← blog

AI Tools Calling

How the Advisor Chain architecture cuts token usage by 90% while keeping LLM responses accurate and personalized.

llmragtoolcalling

The naive approach to personalized LLM responses is to dump everything into the prompt: user history, preferences, device state, external data. It works, but it's expensive. A single query can easily consume 40,000 tokens, most of which the model doesn't need.

The Advisor Chain is an architecture I explored that addresses this directly.

The problem with full-context injection

When you inject all available context upfront, you pay for tokens you don't use. More importantly, you introduce noise — the model has to reason over a large amount of irrelevant data to find what matters for this specific query. This degrades both performance and cost.

The Advisor Chain

Instead of injecting context statically, the Advisor Chain retrieves only what's needed, dynamically, at query time.

The key architectural decision is to run tool calls in a separate chain, not embedded inside the model's main prompt. This keeps the primary reasoning context clean and small, while the advisor layer handles retrieval in parallel.

The result: ~3,000 tokens per query instead of ~40,000. A 90% reduction.

What makes it work

Explicit tool selection guidelines. Rather than letting the model decide which tools to call through agentic reasoning, tool selection is governed by explicit rules. This makes behavior predictable and avoids the overhead of agent-style planning loops.

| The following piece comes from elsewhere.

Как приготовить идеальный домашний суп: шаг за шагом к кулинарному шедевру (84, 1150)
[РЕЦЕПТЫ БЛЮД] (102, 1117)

Strict prompting. Model configurations enforce reliable tool invocation. The model is constrained to use tools in expected ways — not because it can't reason freely, but because reliability matters more than flexibility in production.

Asynchronous execution. Where multiple tools are needed, they run in parallel. This keeps latency manageable even as the number of available tools grows.

Prompt caching. Repeated structural elements of the prompt are cached, reducing both latency and cost on subsequent queries.

What it handles

The architecture covers the main categories of real-world personalization needs:

  • Intent classification
  • Hybrid data retrieval (structured + unstructured)
  • External API calls
  • Device state and control
  • Feedback collection

The tradeoff

You give up some flexibility. An agent-based approach can adapt to novel situations; the Advisor Chain can't. But for most production use cases, the reliability and cost gains are worth it. Adaptive reasoning is rarely what's actually needed — accurate, fast, cheap retrieval usually is.